NEPRA’s said the legal stance highlighted that the FCA mechanism is clearly defined in the law, and any unwarranted delays would not be legally sustainable. Moreover, retrospective applications of FCA would be legally indefensible and would likely face legal challenges.
NEPRA also highlighted that the MoE’s inability to raise this issue earlier or explicitly ask for a stay order in their review of the recently approved Multi-Year Tariff for KE, has put them in a difficult position to justify any delayed decision.
Karachi’s industrialists echoed this concern, urging NEPRA to remain independent and resist any pressure from the ministry.
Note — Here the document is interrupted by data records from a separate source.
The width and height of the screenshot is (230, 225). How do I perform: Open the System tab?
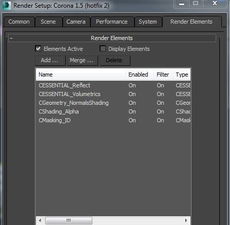point(148,22)
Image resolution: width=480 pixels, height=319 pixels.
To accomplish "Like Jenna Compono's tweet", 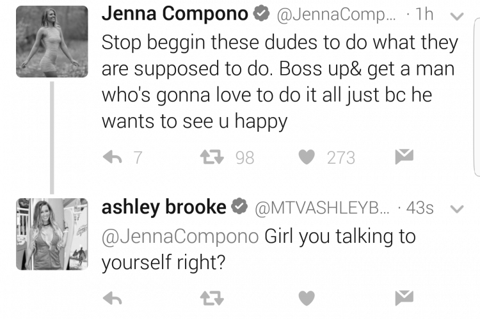I will (x=307, y=157).
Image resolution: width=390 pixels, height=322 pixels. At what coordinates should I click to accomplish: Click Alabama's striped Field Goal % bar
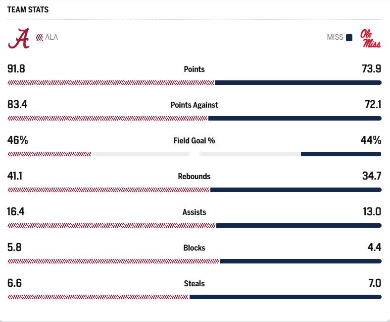pyautogui.click(x=49, y=154)
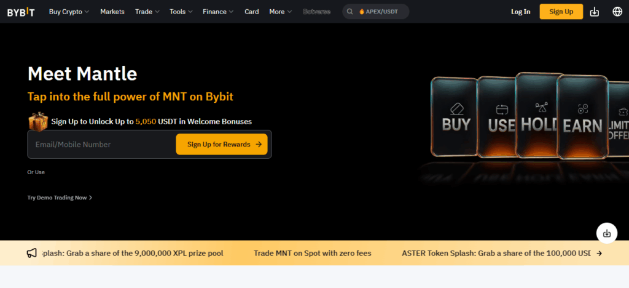Go to the Markets page
The width and height of the screenshot is (629, 288).
pos(112,12)
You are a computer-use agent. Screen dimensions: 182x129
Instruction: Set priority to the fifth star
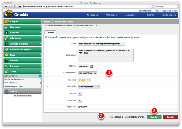point(89,80)
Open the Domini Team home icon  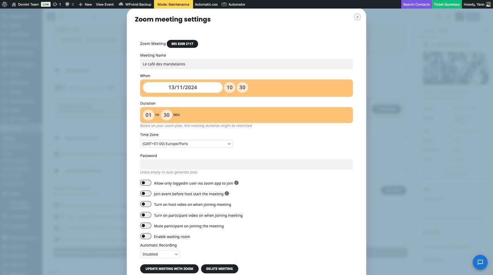pos(14,4)
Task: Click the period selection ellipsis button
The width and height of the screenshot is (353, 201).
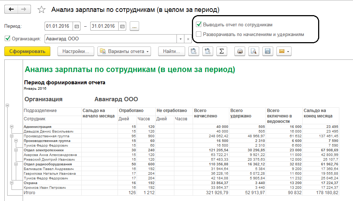Action: pyautogui.click(x=134, y=26)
They pointed out that the ministry never objected when Karachi used to pay for positive FCAs in the past, which increased the applicable electricity price while customers of DISCOs enjoyed relief through negative FCAs.
Citing a decision from IMF’s May 2025 brief, Rehan Javed – a prominent industrialist – shared that IMF instructions specifically required Pakistan to implement timely adjustments in the power sector to manage the country’s circular debt. Delays in FCA decisions, whether positive or negative would risk undermining this objective.
Echoing similar sentiments, Tanveer Barry, Karachi Chamber of Commerce and Industry representative, and Arif Bilvani, prominent industrialist, highlighted what they termed the continued economic discrimination against Karachi. They questioned why Karachi consumers are forced to pay the Power Holding Limited (PHL) surcharge of Rs3.23 per unit of electricity despite contributing nothing to the circular debt for the next six years.
They argued that Karachi consumers should now fully benefit from the negative FCA instead of being selectively targeted. They also raised concerns about the government’s selective application of the “Apna Meter, Apni Reading” program, which has not been extended to Karachi.
Concluding the session, Amina Ahmed, Member (Law), summarizing the frustration of many, questioned why the ministry’s sudden urgency should override a process that has been place for nearly two years – in reference to KE’s reference fuel cost of Rs15.99 per unit.
“Its like the ministry has woken from its slumber,” she remarked.
She also mentioned the absence of clear FCA guidelines – similar to QTA guidelines – and asked if it is imprudent to put Karachi’s consumers on hold on the basis of an already delayed Cabinet approval – which may or may not implement a uniform FCA regime.
Speaking during the hearing, Moonis Alvi, CEO KE, shared that they trust NEPRA’s process in upholding fairness in whatever decision they may pass and that KE will abide by the decision notified as per the Authority.